* _Supplied material_
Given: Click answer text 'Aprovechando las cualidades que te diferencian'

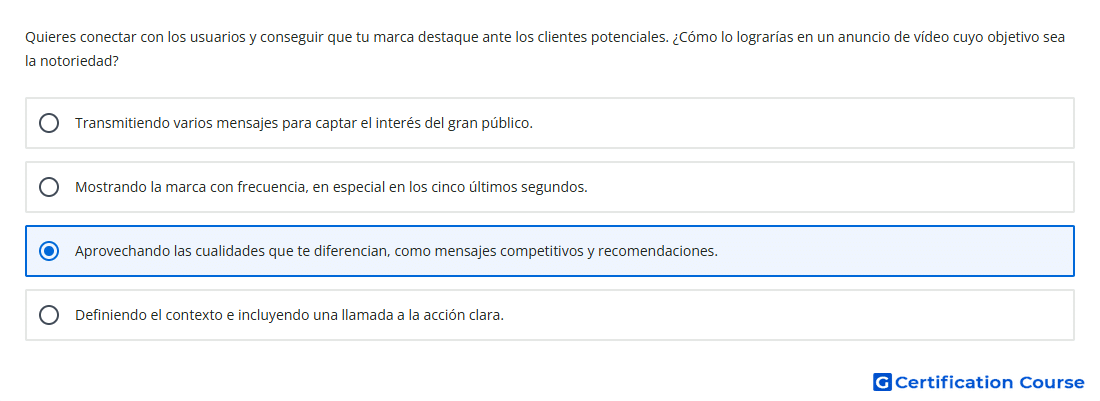Looking at the screenshot, I should pyautogui.click(x=232, y=251).
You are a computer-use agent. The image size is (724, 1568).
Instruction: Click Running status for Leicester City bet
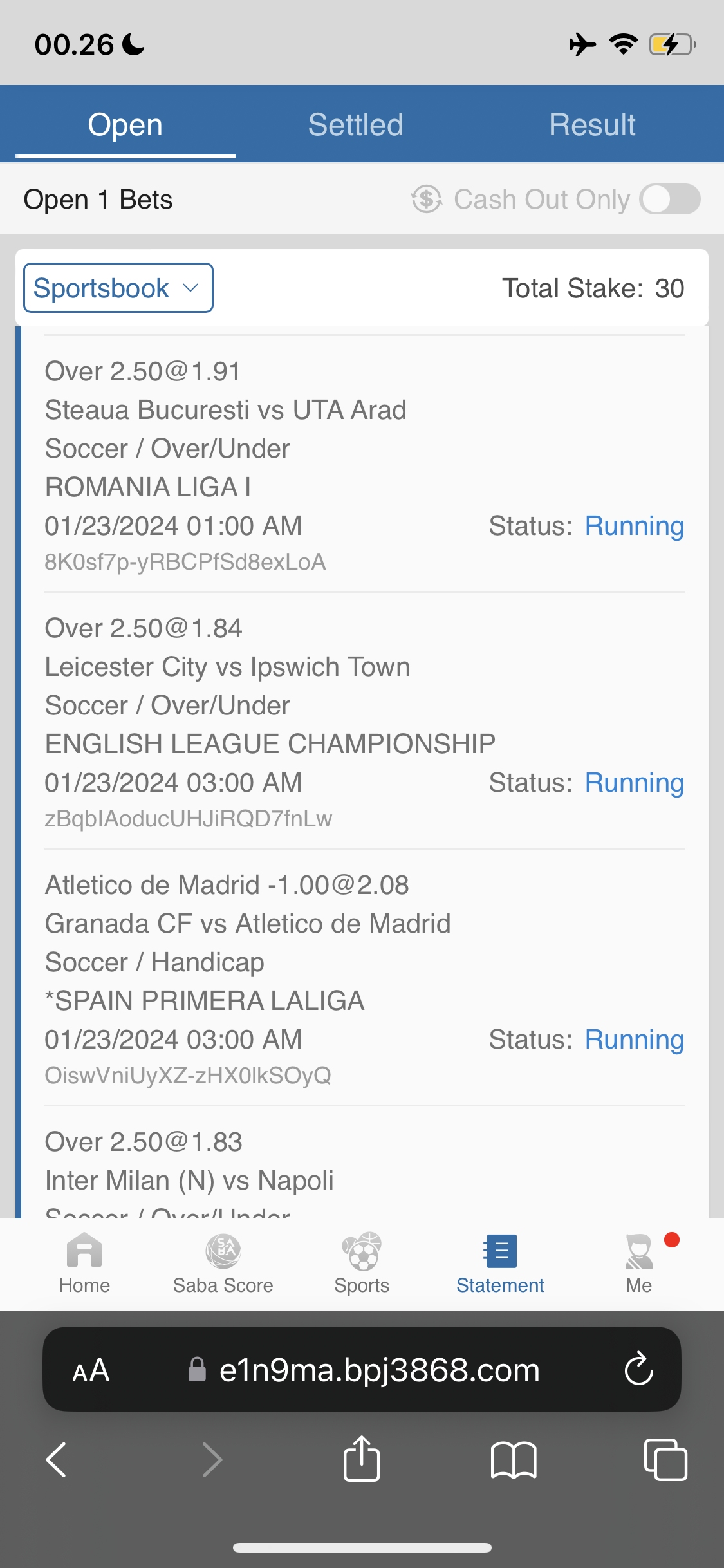(x=634, y=783)

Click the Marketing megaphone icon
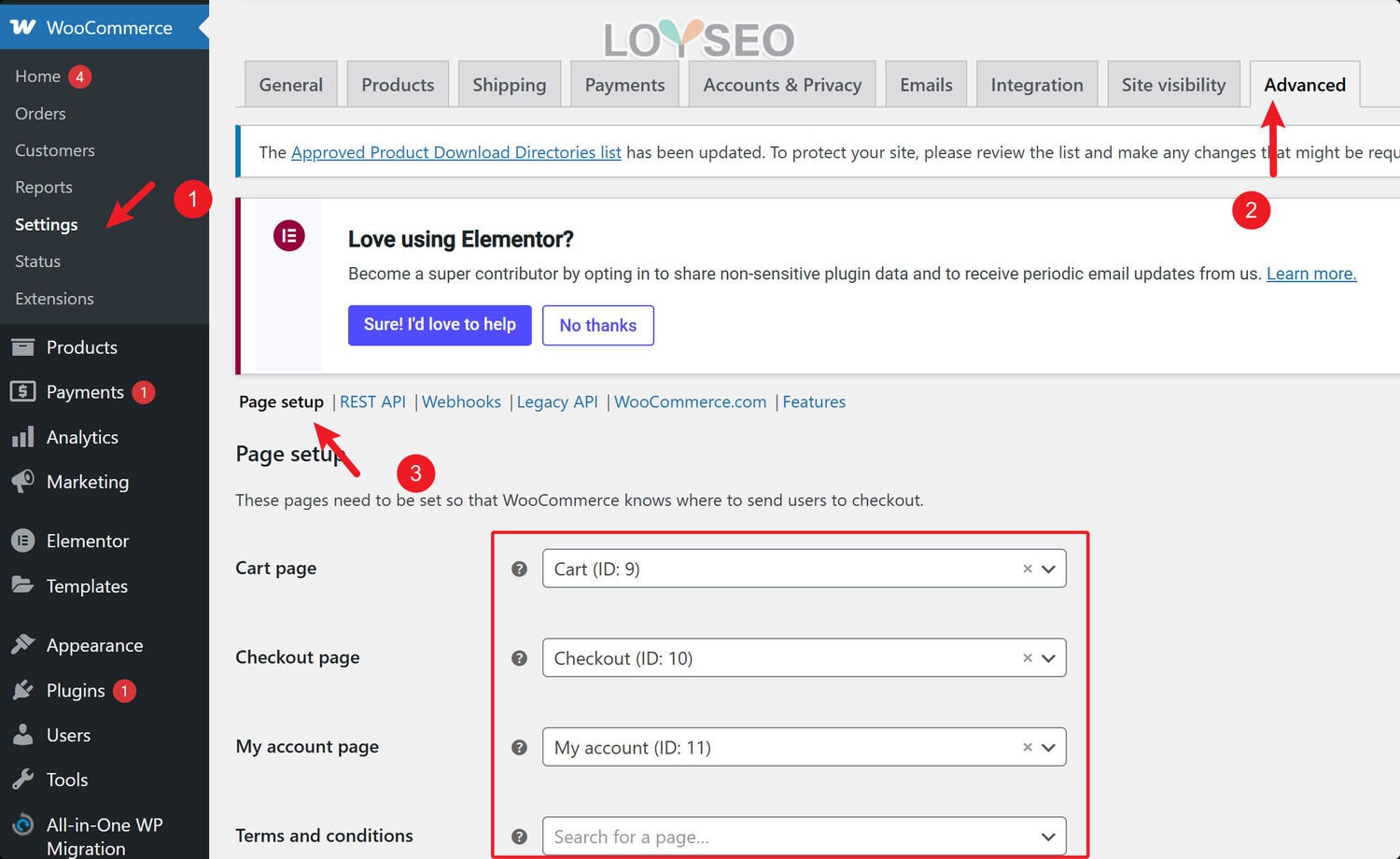(x=23, y=482)
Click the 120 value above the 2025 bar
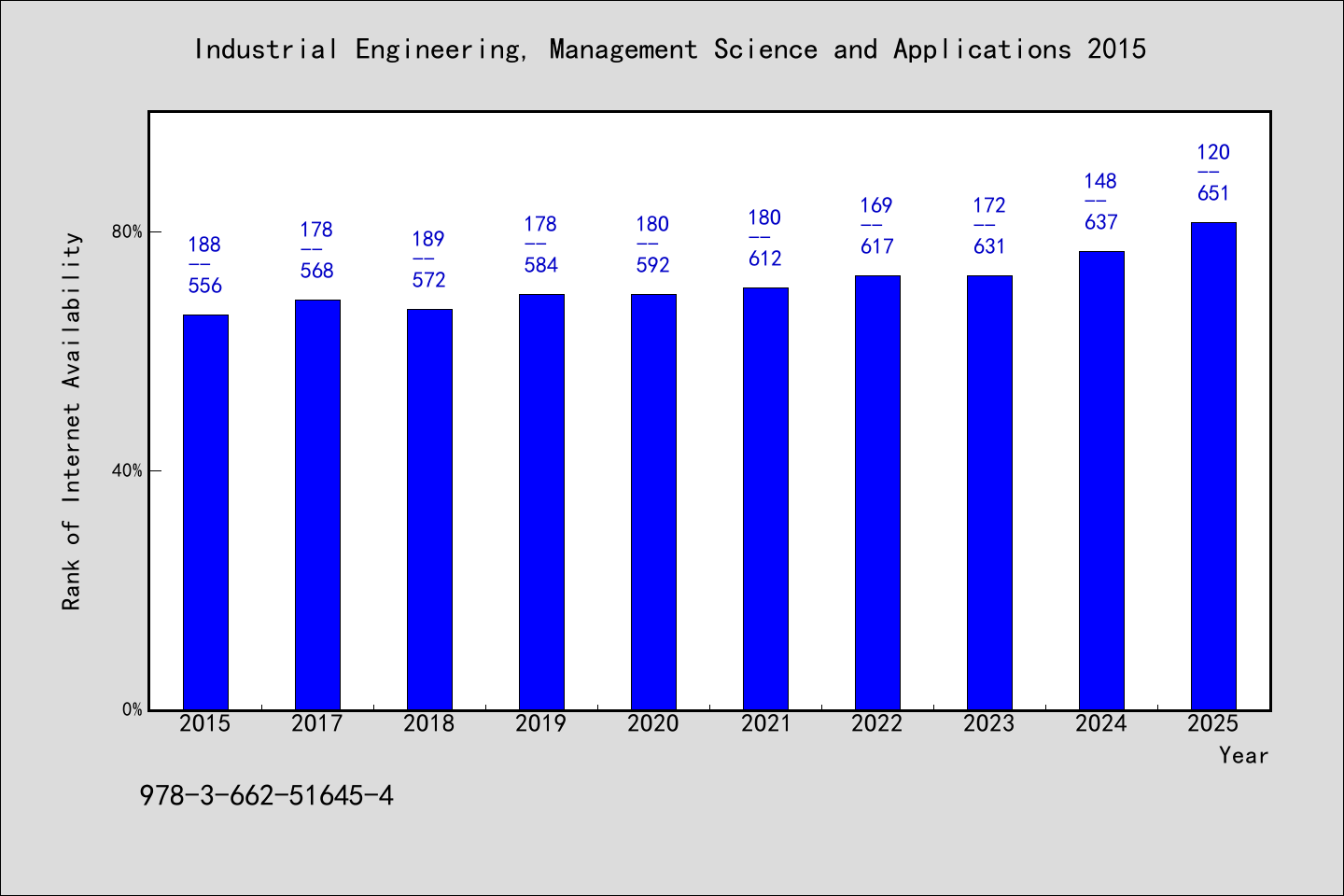1344x896 pixels. tap(1213, 152)
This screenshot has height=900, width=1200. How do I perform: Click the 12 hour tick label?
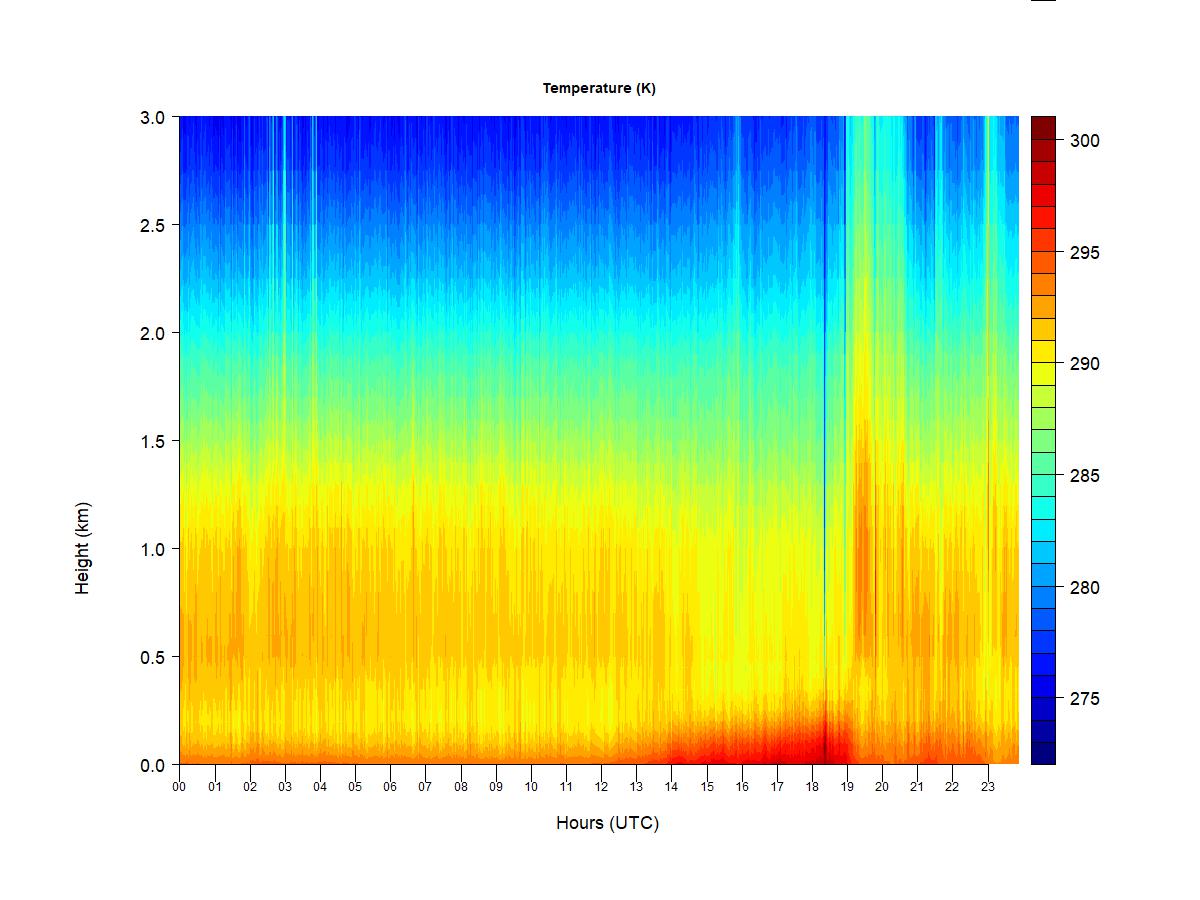[601, 787]
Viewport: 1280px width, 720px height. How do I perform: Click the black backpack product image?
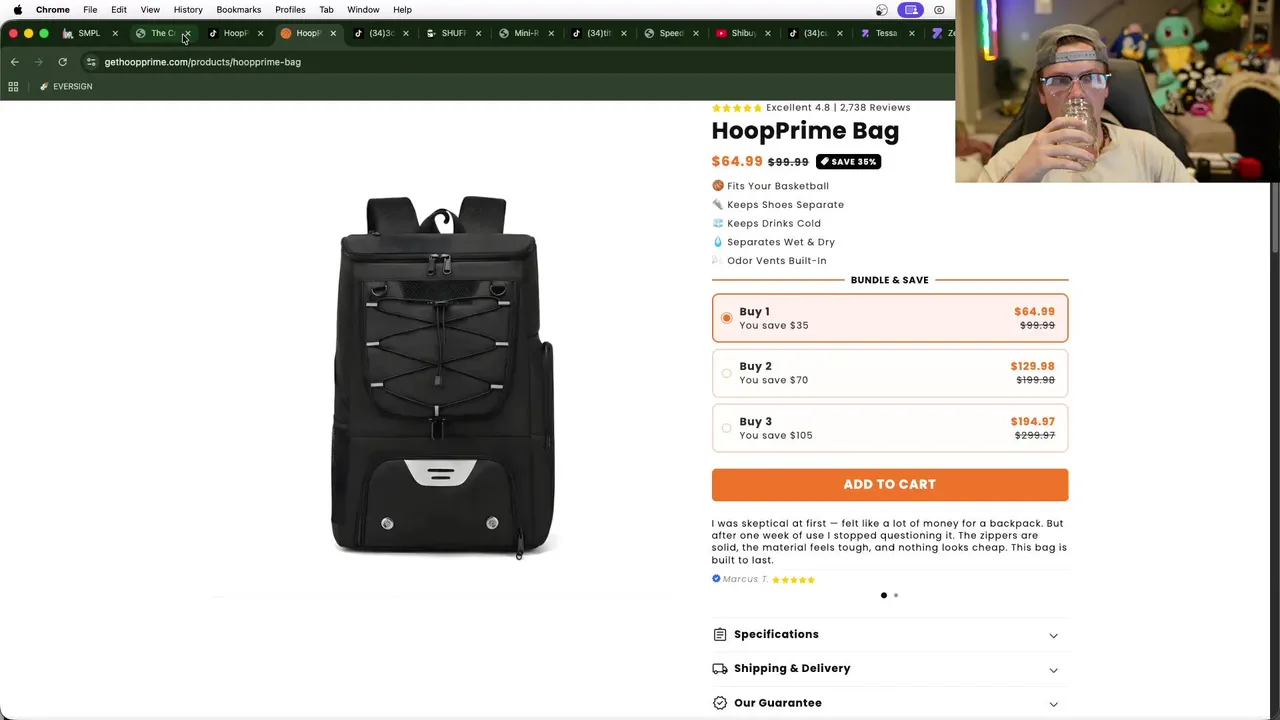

* _What you are asked to do_
Beginning with the line that contains "Click the 120 value above the 2025 bar", repeat every remaining line of the data exactly, the last line included, and omit pictures.

* _Output for this task_
Click the 120 value above the 2025 bar
1344x896 pixels. tap(1213, 152)
This screenshot has height=900, width=1200. How do I perform: Click the 12 hour tick label?
[601, 787]
Viewport: 1280px width, 720px height. How do I perform: Click the black backpack product image?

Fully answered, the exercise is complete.